What is the Impact

Environmental Impact of the Site Adjoining Hanes Park

  • Open Green Space Reduced Urban green space, an endangered civic resource, would be severely and permanently diminished. Hanes Park and the Wiley hills currently offers all citizens an un-programmed green space and a waterway rich with diverse species of trees and birds, close to downtown.
  • Park Vistas Destroyed The park’s pastoral nature would be diminished by the scale of proposed adjacent structures and pervasive noise.
  • Waterways Contaminated Traffic runoff and pollution would contaminate Peter’s Creek.
  • Trees Lost Mature trees, not only on the project site but also along Hawthorne Road would be sacrificed as roads are cut into the green space. The loss of these stately old-growth trees would drastically diminish the park-like character of the area.

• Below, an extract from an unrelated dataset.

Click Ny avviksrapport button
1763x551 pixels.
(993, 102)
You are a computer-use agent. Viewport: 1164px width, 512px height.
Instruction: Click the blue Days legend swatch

Financial Impact of the Site Adjoining Hanes Park
  • Project Costs The current proposal shifts all responsibility to Home Field Advantage, however HFA has not changed their projected fundraising goal of $5-6 million to reflect increased financial responsibility. No estimate of total cost has been presented to date.
  • Maintenance Costs Taxpayers must take on the expense of operation and upkeep of the proposed complex (stadium with lights & security personnel, roads, parking lot & bridge).
  • Potential Additional Costs A previous private fundraising attempt for the renovation of Reynolds Auditorium fell short of private funds. Taxpayers were burdened with the unpaid debt. This could happen again.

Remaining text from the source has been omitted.